▶ **Records**:
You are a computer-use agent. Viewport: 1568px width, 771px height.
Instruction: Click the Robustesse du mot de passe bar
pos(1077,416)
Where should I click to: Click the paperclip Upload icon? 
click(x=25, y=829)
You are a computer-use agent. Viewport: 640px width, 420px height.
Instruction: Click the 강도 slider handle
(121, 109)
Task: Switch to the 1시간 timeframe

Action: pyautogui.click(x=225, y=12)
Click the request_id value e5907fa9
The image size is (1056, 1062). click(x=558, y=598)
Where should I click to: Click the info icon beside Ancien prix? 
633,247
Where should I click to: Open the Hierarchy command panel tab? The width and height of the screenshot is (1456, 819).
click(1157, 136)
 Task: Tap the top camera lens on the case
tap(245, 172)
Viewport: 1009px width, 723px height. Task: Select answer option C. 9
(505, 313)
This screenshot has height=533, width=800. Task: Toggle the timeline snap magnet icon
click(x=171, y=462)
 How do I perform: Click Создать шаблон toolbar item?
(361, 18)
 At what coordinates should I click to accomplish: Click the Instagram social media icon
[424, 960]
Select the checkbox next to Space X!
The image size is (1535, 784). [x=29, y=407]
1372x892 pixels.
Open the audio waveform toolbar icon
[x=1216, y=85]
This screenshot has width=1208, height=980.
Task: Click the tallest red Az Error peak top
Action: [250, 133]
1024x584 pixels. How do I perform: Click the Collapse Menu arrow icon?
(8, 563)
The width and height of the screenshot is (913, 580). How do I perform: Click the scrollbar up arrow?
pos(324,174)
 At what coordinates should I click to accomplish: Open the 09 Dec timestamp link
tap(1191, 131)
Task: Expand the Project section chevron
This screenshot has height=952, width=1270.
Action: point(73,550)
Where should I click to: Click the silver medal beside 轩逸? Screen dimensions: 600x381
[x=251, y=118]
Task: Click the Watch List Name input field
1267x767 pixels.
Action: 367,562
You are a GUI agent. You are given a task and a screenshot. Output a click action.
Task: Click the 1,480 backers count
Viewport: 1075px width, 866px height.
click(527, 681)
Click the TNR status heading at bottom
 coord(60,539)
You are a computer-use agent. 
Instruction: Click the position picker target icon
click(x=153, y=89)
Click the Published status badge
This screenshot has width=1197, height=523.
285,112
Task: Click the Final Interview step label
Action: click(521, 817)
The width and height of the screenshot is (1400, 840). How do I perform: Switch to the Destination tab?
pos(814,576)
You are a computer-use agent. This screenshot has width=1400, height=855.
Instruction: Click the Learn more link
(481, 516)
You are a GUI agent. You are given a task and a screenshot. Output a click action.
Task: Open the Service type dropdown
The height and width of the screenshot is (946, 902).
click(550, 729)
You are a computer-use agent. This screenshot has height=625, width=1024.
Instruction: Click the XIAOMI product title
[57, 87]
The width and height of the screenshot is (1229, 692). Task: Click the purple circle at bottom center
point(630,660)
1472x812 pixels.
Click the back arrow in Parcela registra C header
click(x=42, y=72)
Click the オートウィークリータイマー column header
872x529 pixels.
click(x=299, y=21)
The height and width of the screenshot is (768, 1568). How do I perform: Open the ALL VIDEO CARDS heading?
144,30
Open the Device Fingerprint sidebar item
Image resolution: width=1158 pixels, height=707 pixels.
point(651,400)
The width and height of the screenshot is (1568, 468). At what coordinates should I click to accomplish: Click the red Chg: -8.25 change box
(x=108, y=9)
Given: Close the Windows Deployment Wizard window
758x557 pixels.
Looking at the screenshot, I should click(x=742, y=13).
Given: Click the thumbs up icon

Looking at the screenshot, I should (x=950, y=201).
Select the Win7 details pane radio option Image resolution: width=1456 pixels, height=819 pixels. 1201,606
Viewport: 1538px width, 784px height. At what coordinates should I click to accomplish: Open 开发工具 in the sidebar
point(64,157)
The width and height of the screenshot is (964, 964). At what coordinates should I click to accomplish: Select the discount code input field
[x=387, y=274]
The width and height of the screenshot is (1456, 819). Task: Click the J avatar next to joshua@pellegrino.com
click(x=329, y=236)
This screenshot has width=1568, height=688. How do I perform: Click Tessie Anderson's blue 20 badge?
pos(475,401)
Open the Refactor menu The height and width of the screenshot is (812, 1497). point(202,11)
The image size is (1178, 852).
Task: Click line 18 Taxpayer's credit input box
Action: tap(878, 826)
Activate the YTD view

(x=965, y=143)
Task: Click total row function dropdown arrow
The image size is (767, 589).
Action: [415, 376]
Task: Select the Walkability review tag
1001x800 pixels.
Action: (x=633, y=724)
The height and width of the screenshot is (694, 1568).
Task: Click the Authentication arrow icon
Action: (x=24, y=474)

▶ **Task description**:
Give the lines from the one containing "next to joshua@pellegrino.com" through the one containing "pos(475,401)", inclusive, as a Markdown table with the columns No. and Line, numbering each line and skipping any blank lines.

▶ **The output**:
| No. | Line |
|---|---|
| 1 | The width and height of the screenshot is (1456, 819). Task: Click the J avatar next to joshua@pellegrino.com |
| 2 | click(x=329, y=236) |
| 3 | This screenshot has width=1568, height=688. How do I perform: Click Tessie Anderson's blue 20 badge? |
| 4 | pos(475,401) |